> GIVEN INSTRUCTION:
Copy word for word the material starting with the line that contains "Viewport: 1963px width, 1146px" and going on through the line that contains "coord(155,1012)", leaving out any pictures.

> MATERIAL TO PROCESS:
===============

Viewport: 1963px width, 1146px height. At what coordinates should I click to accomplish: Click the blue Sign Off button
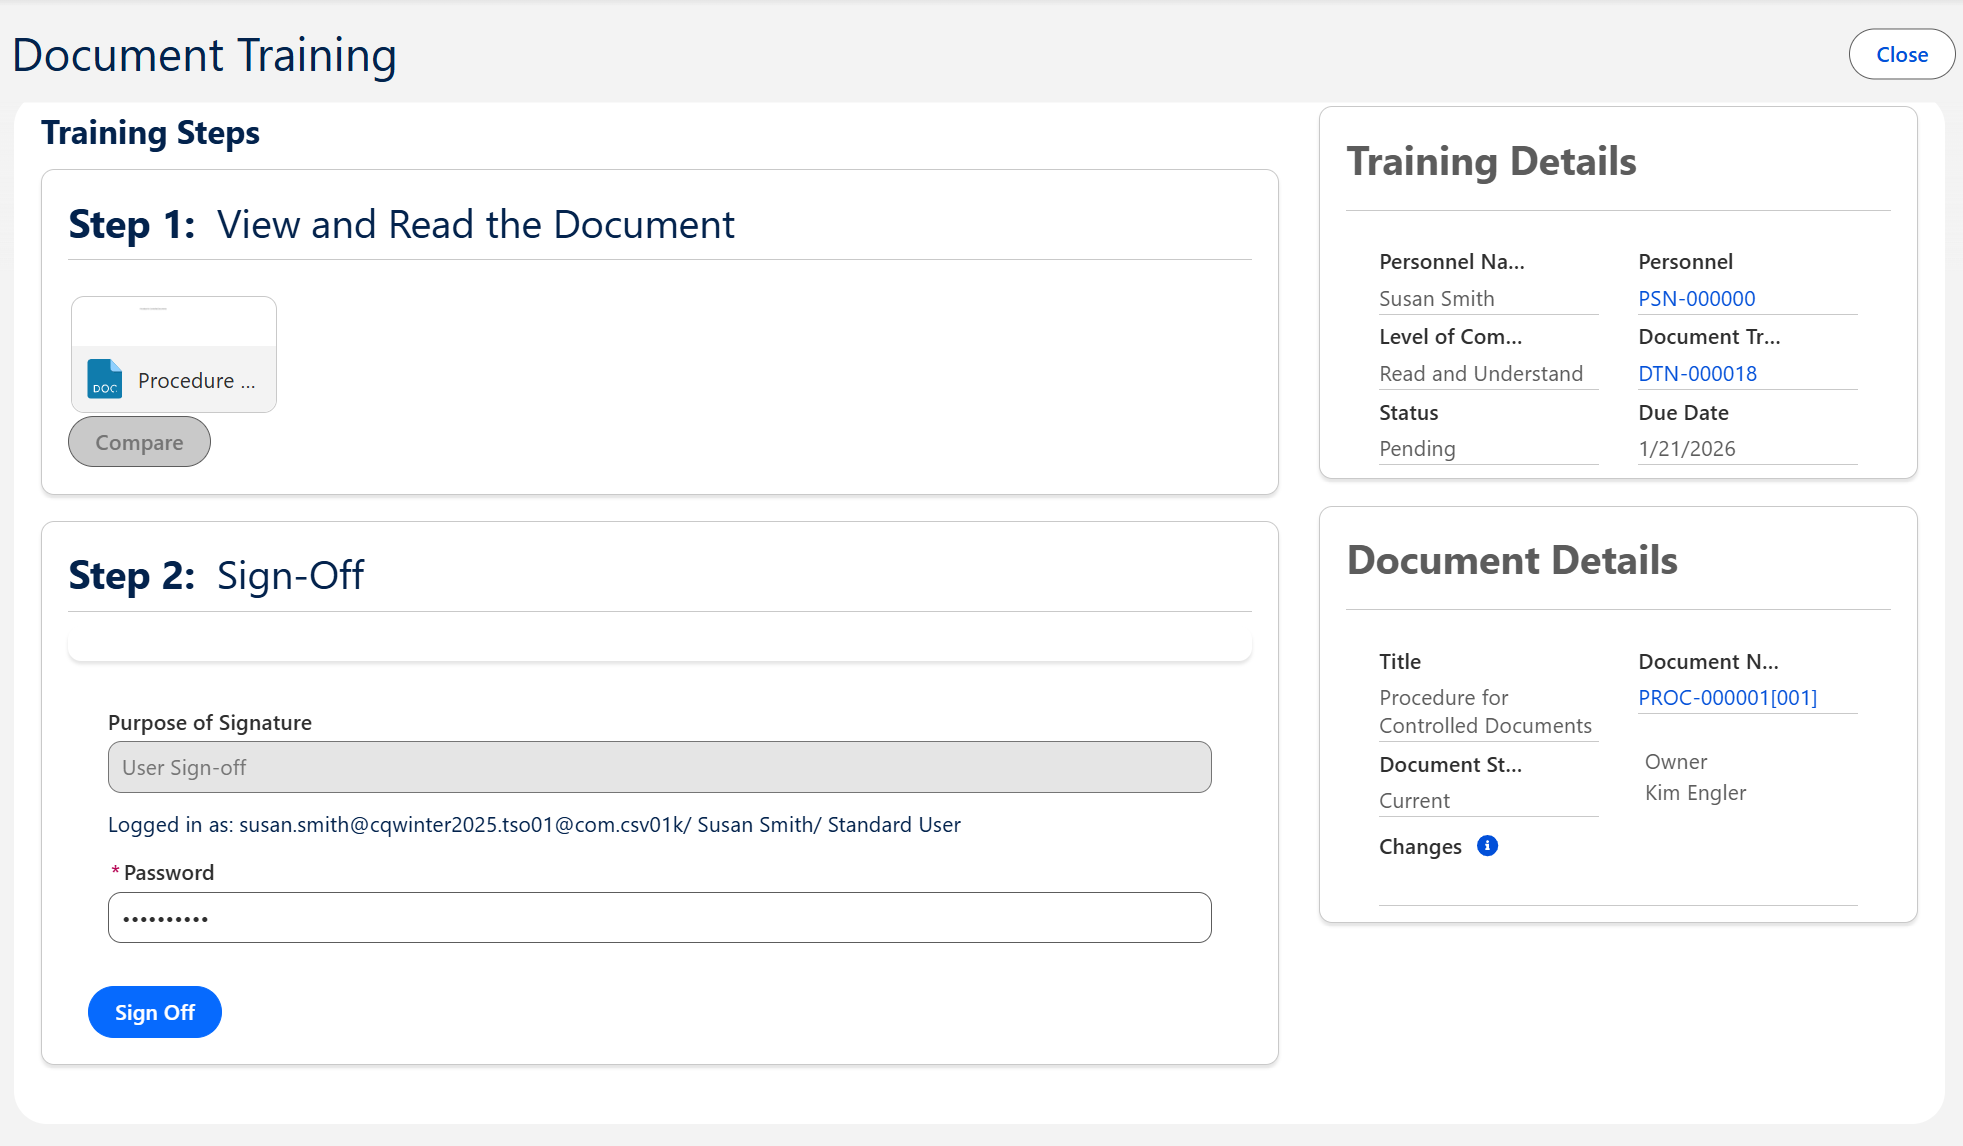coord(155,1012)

===============

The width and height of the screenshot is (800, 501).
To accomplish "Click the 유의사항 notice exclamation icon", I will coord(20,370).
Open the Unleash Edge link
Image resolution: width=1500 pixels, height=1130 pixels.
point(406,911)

===============

> CORRECT ANSWER:
Viewport: 1963px width, 1146px height. At what coordinates should I click to accomplish: Click the blue Sign Off button
coord(155,1012)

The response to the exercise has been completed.